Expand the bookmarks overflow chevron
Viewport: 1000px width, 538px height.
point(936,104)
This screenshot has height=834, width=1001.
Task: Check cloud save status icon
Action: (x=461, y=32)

---+---

## [GOAL OF THE EXERCISE]
Word for word, repeat each entry shown above.

## [REPLY TO THE TASK]
Expand the bookmarks overflow chevron
Viewport: 1000px width, 538px height.
point(936,104)
This screenshot has height=834, width=1001.
Task: Check cloud save status icon
Action: (x=461, y=32)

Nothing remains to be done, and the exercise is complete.